TASK PROMPT
Word for word, repeat each of the records below.

[[ EXCERPTED RECORDS, beginning ]]

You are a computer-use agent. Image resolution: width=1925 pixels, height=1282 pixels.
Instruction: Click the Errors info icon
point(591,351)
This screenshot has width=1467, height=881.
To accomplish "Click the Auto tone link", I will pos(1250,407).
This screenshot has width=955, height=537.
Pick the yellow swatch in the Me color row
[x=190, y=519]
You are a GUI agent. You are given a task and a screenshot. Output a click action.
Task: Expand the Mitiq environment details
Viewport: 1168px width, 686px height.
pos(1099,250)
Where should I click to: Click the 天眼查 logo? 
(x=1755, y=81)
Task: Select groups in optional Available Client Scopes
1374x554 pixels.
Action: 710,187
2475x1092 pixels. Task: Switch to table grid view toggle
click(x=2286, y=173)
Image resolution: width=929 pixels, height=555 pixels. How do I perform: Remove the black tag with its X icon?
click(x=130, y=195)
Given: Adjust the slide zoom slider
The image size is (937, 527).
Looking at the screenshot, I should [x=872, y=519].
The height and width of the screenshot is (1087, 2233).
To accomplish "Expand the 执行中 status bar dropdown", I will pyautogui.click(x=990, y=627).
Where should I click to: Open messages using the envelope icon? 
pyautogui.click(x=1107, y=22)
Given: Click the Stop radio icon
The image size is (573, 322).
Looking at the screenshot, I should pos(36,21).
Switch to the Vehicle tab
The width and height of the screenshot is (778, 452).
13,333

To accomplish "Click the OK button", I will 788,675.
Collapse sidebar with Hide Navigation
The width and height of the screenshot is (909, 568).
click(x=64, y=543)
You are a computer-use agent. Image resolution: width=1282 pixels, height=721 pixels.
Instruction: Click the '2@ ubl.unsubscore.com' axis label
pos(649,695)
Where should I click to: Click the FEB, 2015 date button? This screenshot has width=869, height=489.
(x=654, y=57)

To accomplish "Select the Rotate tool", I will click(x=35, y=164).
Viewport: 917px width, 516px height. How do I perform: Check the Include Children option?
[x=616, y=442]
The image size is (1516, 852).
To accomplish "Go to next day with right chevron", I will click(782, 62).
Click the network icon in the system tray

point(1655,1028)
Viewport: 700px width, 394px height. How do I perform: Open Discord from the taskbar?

[[ EXCERPTED RECORDS, end ]]

OUTPUT OF THE TASK
You are a computer-use agent. Image resolution: width=1925 pixels, height=1282 pixels.
Instruction: Click the Errors info icon
point(591,351)
This screenshot has width=1467, height=881.
To accomplish "Click the Auto tone link", I will pos(1250,407).
This screenshot has width=955, height=537.
Pick the yellow swatch in the Me color row
[x=190, y=519]
You are a GUI agent. You are given a task and a screenshot. Output a click action.
Task: Expand the Mitiq environment details
Viewport: 1168px width, 686px height.
pos(1099,250)
Where should I click to: Click the 天眼查 logo? 
(x=1755, y=81)
Task: Select groups in optional Available Client Scopes
1374x554 pixels.
Action: 710,187
2475x1092 pixels. Task: Switch to table grid view toggle
click(x=2286, y=173)
Image resolution: width=929 pixels, height=555 pixels. How do I perform: Remove the black tag with its X icon?
click(x=130, y=195)
Given: Adjust the slide zoom slider
The image size is (937, 527).
Looking at the screenshot, I should [x=872, y=519].
The height and width of the screenshot is (1087, 2233).
To accomplish "Expand the 执行中 status bar dropdown", I will pyautogui.click(x=990, y=627).
Where should I click to: Open messages using the envelope icon? 
pyautogui.click(x=1107, y=22)
Given: Click the Stop radio icon
The image size is (573, 322).
Looking at the screenshot, I should pos(36,21).
Switch to the Vehicle tab
The width and height of the screenshot is (778, 452).
13,333

To accomplish "Click the OK button", I will 788,675.
Collapse sidebar with Hide Navigation
The width and height of the screenshot is (909, 568).
click(x=64, y=543)
You are a computer-use agent. Image resolution: width=1282 pixels, height=721 pixels.
Instruction: Click the '2@ ubl.unsubscore.com' axis label
pos(649,695)
Where should I click to: Click the FEB, 2015 date button? This screenshot has width=869, height=489.
(x=654, y=57)

To accomplish "Select the Rotate tool", I will click(x=35, y=164).
Viewport: 917px width, 516px height. How do I perform: Check the Include Children option?
[x=616, y=442]
The image size is (1516, 852).
To accomplish "Go to next day with right chevron", I will click(782, 62).
Click the network icon in the system tray

point(1655,1028)
Viewport: 700px width, 394px height. How do I perform: Open Discord from the taskbar?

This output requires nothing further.